The benzoylurea chitin synthesis inhibitor teflubenzuron, widely used against sea lice in North Atlantic aquaculture, may pose an environmental threat to non-targeted crustaceans. In this experiment, laboratory acclimated pink shrimp (Pandalus montagui), a species found in fjords with Atlantic salmon farming, were exposed to dietary teflubenzuron for 46 days (control; low dose: 0.01 µg/g; high dose: 0.1 µg/g). The exposure doses represent 0.1% and 1% of a standard treatment dose for Atlantic salmon.

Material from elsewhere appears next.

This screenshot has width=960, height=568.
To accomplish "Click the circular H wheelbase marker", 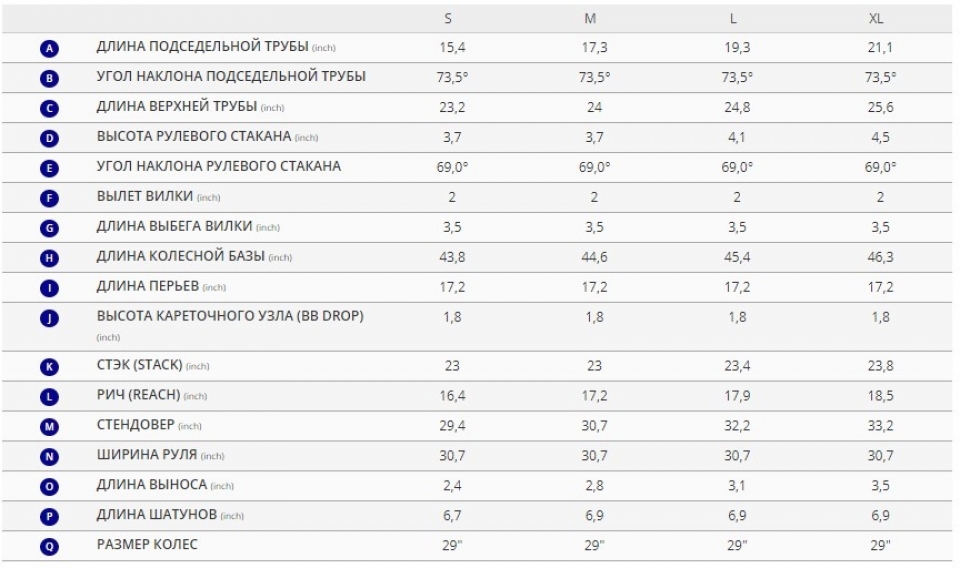I will [x=50, y=258].
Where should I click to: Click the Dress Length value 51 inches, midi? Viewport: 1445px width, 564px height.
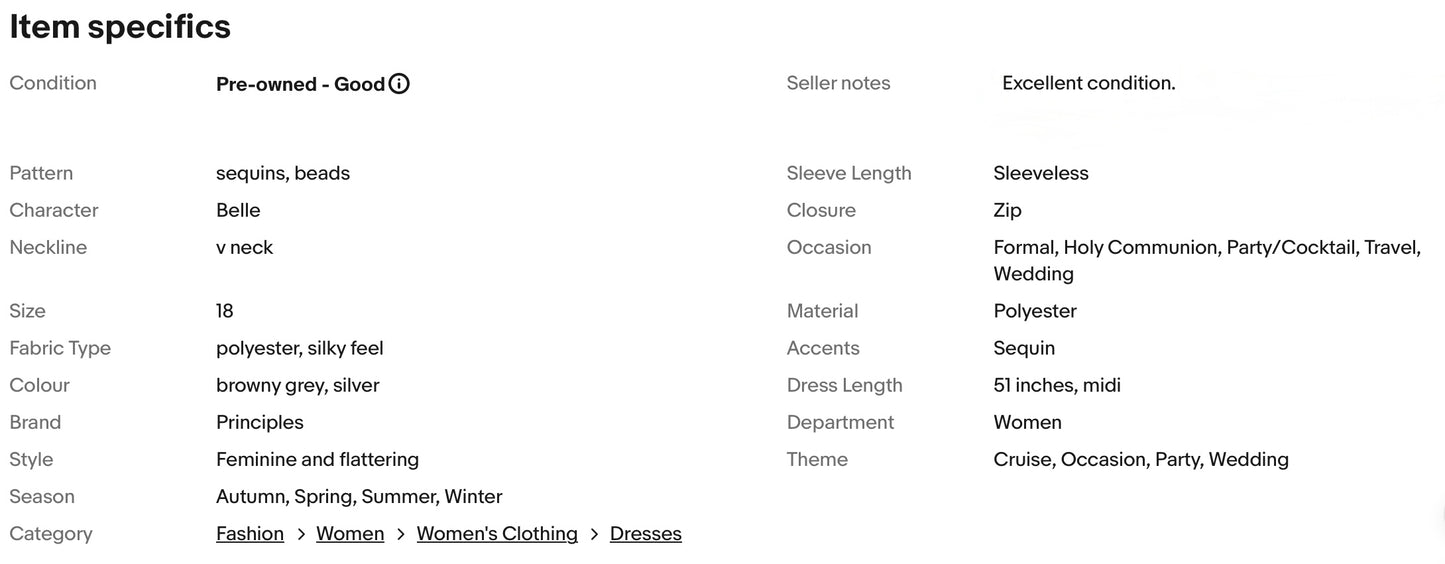[x=1056, y=385]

Mortality and prevalence of deformities, pharmacokinetics, oxidative stress and transcriptomic and metabolomic profiling were used to assess the response to teflubenzuron exposure. Mortality in the high-dose group was 25% (five of 20 individuals). No control or low-dose group shrimps died. Phenotypic responses,i.e., leg deformities (0 control, 6 low, 8 high) and cloudy eyes (0 control, 3 low, 7 high), were observed in some surviving shrimps (control n = 15, low n = 17, high n = 15). Accumulated levels of teflubenzuron in shrimps from the high-dose group ranged from 4.7 to 369 ng/g wet weight. Transcriptomic profiling showed very few significantly altered genes in the exposed shrimps. Teflubenzuron-induced changes to the metabolome pointed to well-known effects of benzoylurea agents, with reduced levels of N-acetylglucosamine indicating an effect on chitin synthesis. The metabolomic profiling showed that teflubenzuron exposure was associated with reduced energy metabolism. Some metabolites pointed to increased necrosis and/or bacterial overgrowth in the teflubenzuron-exposed shrimps. In conclusion, this study shows that teflubenzuron causes phenotypic effects in P. montagui exposed to 0.1% of the treatment dose given to Atlantic salmon.

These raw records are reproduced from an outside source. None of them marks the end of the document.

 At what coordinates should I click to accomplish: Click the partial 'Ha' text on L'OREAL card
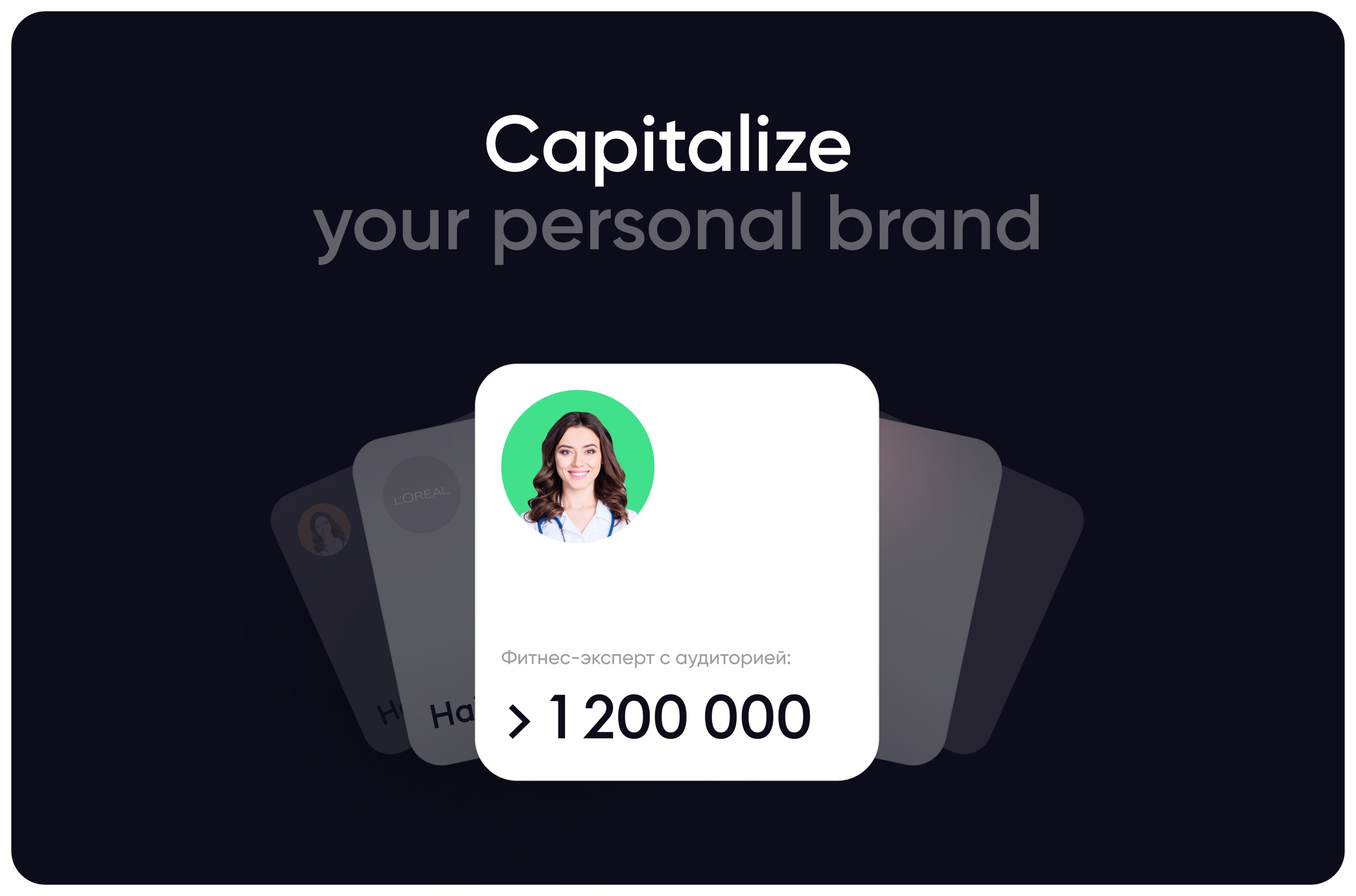pos(452,713)
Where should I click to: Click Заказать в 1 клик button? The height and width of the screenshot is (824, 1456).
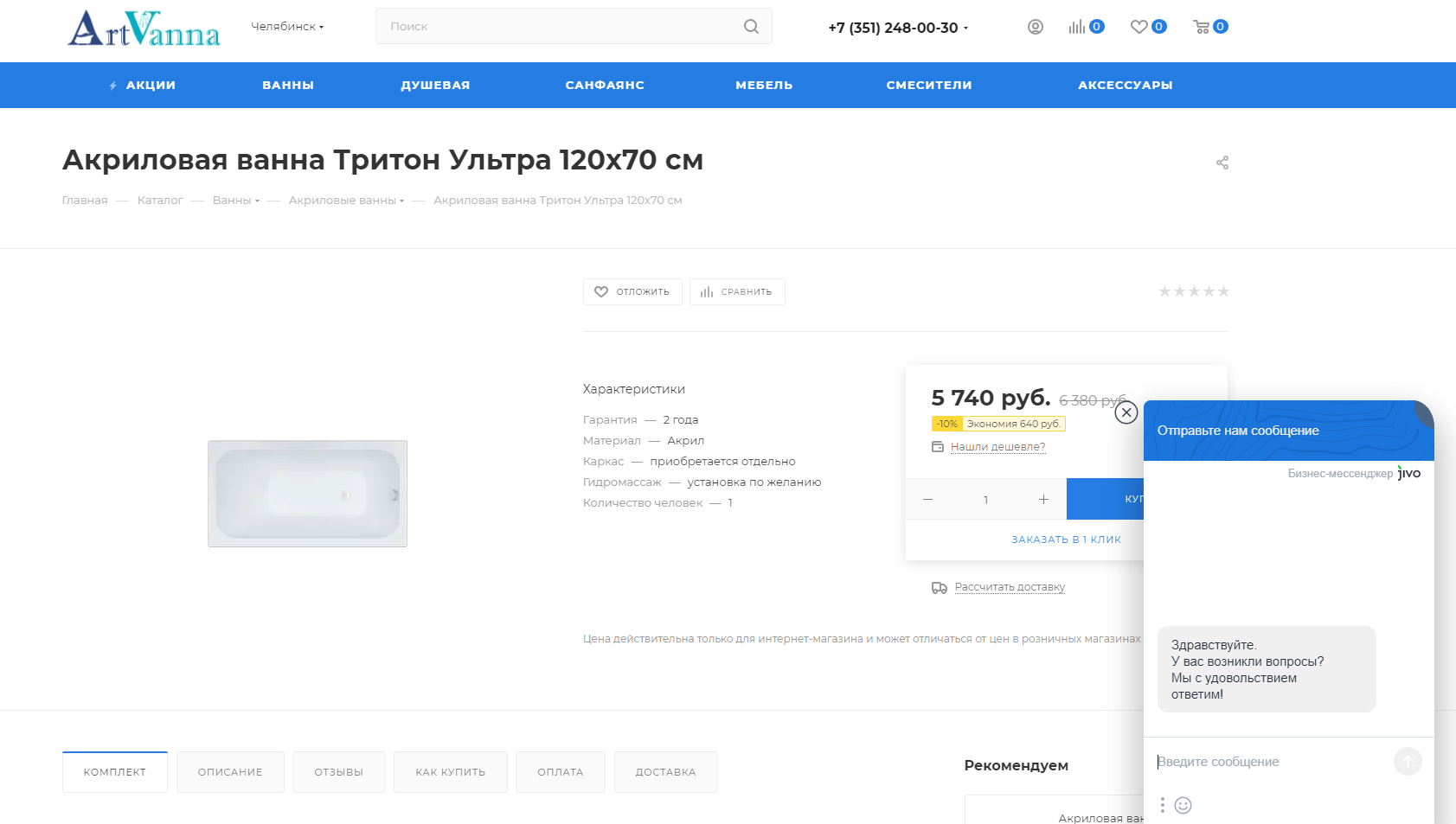pos(1066,540)
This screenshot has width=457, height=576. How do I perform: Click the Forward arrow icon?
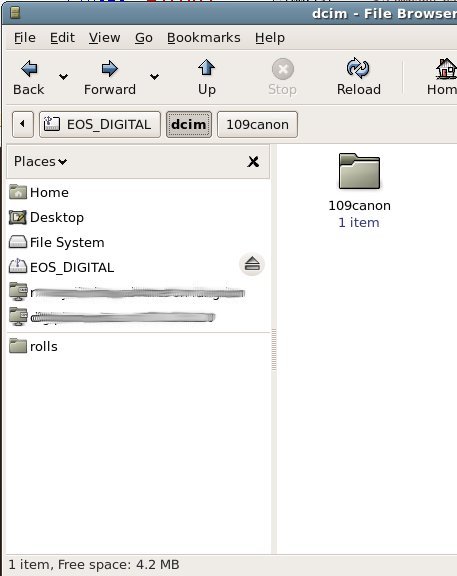click(x=109, y=69)
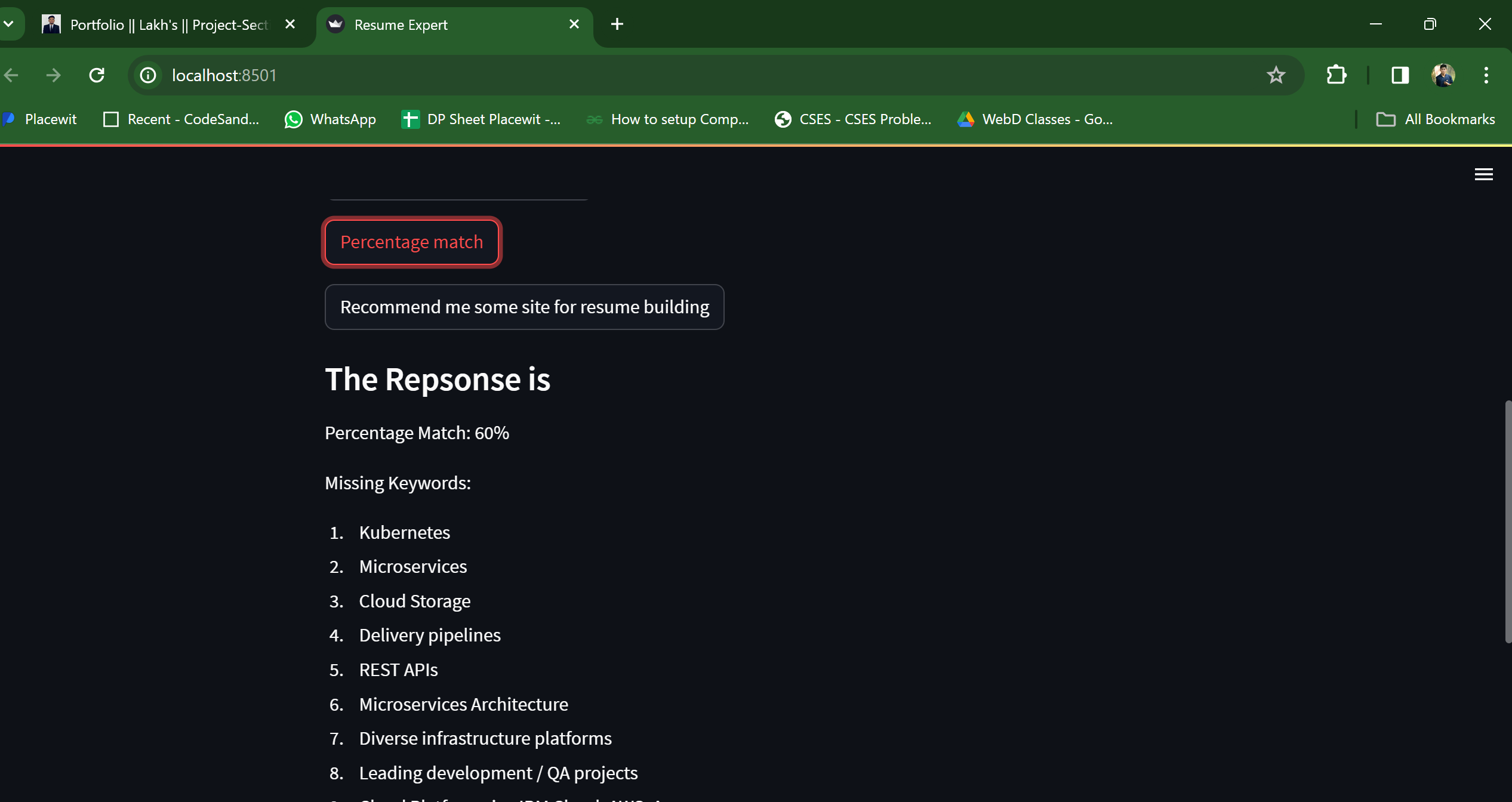1512x802 pixels.
Task: Open the Chrome profile avatar
Action: [1443, 75]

Mortality and deformities in European lobster (Homarus gammarus) juveniles exposed to the anti-parasitic drug teflubenzuron.

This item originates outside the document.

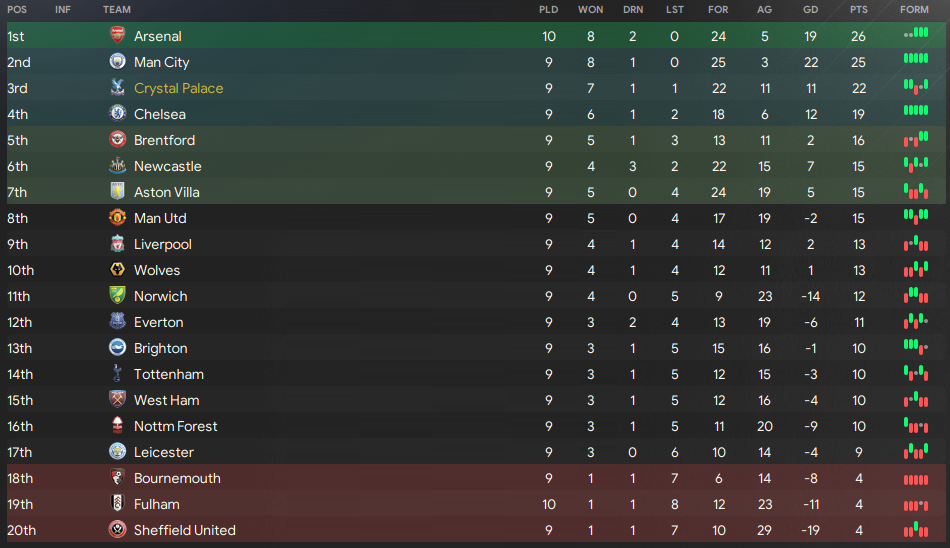Click Arsenal's form indicator bars
The width and height of the screenshot is (950, 548).
[916, 33]
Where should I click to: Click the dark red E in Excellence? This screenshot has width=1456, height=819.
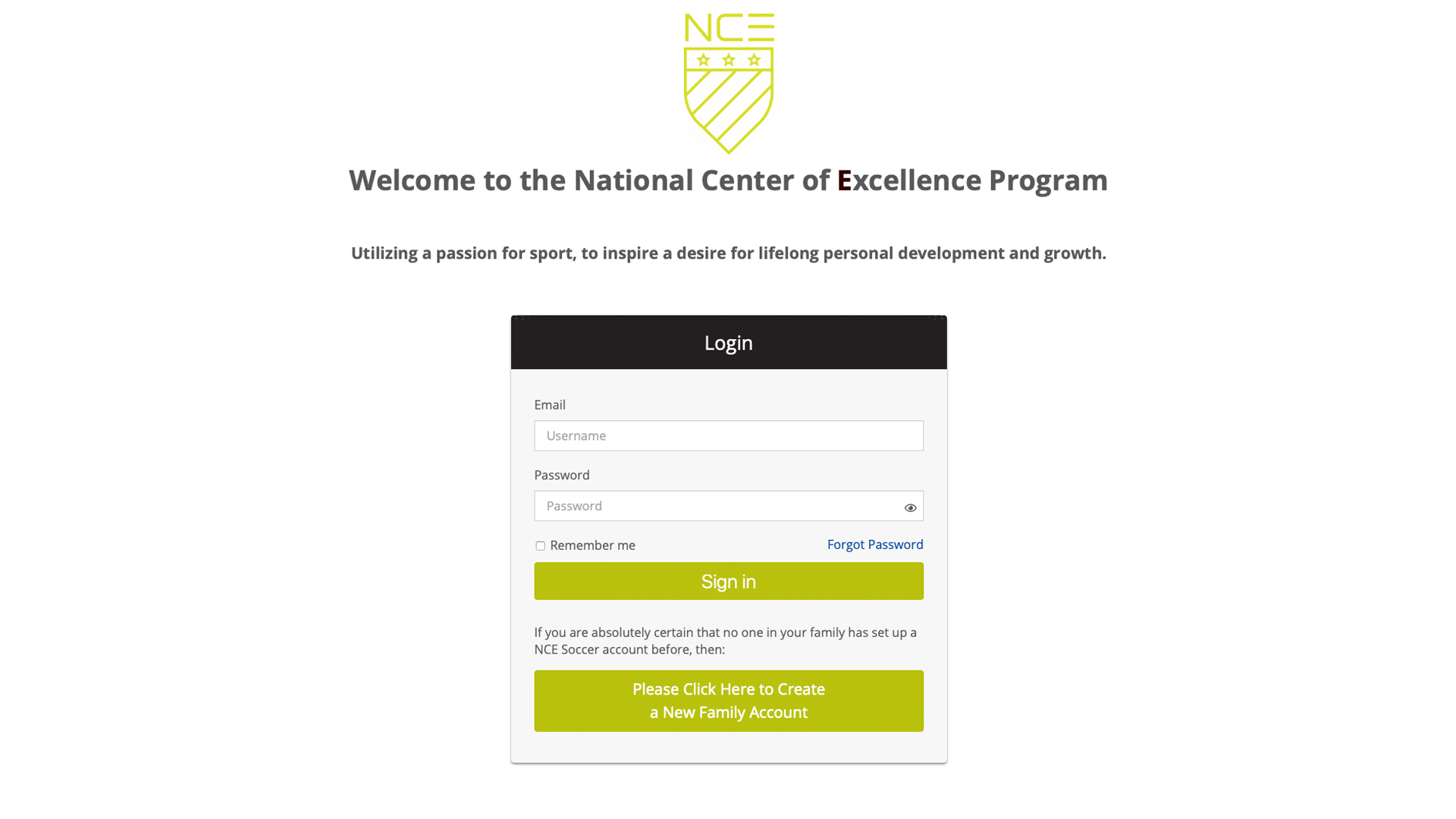pyautogui.click(x=844, y=180)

This study describes experiments carried out to examine effects of the antiparasitic drug teflubenzuron, used in delousing farmed salmon, on a non-target species, the European lobster (Homarus gammarus). Juvenile lobsters were fed two doses of teflubenzuron, 10 and 20mg/kg successively for 7 days corresponding to a standard medication of the fish (10mg/kg day) and twice the standard dose (20mg/kg day). Monitoring lasted 3 months to include at least one moulting period for all individuals. Cumulative mortality was higher in all replicates given medicated feed compared with the control group. Mean cumulative mortality for each dosing was 41 ± 13% for 10mg/kg and 38 ± 8% for 20mg/kg, i.e. no difference. Drug residue was analysed in all juveniles that died, in addition to 12 juveniles at day 8 and the first 12 surviving lobsters. A decline in concentration of teflubenzuron from over 8,000 ng/g (day 5) to 14 ng/g (day 70) was observed in the juveniles that died during the experiment. Twelve individuals that died contained 82 ng/g or less whereas the mean concentration in the first 12 lobsters that survived moulting was 152 ng/g. Following a single oral administration, the half-life of teflubenzuron in lobster was estimated to 3.4 days and the initial concentration (C0) to 515 ng/g at time t0. At the end of the study a considerable number of juvenile lobsters were observed with deformities in various organs; carapace, walking legs, cheliped, tail fan, abdomen and antenna. The occurrence of observed deformities varied from 0 to 15% in treated replicates and will most likely affect ability to locate and consume food (antenna, claw and walking legs), respiration (carapace) and ability to move/swim (walking legs, tail fan and abdomen). In total, the mortality and senescent damages were close to 50% in all replicates. Juveniles that survived medication without deformities however, moulted and increased in size at each moult equally well as the unmedicated controls.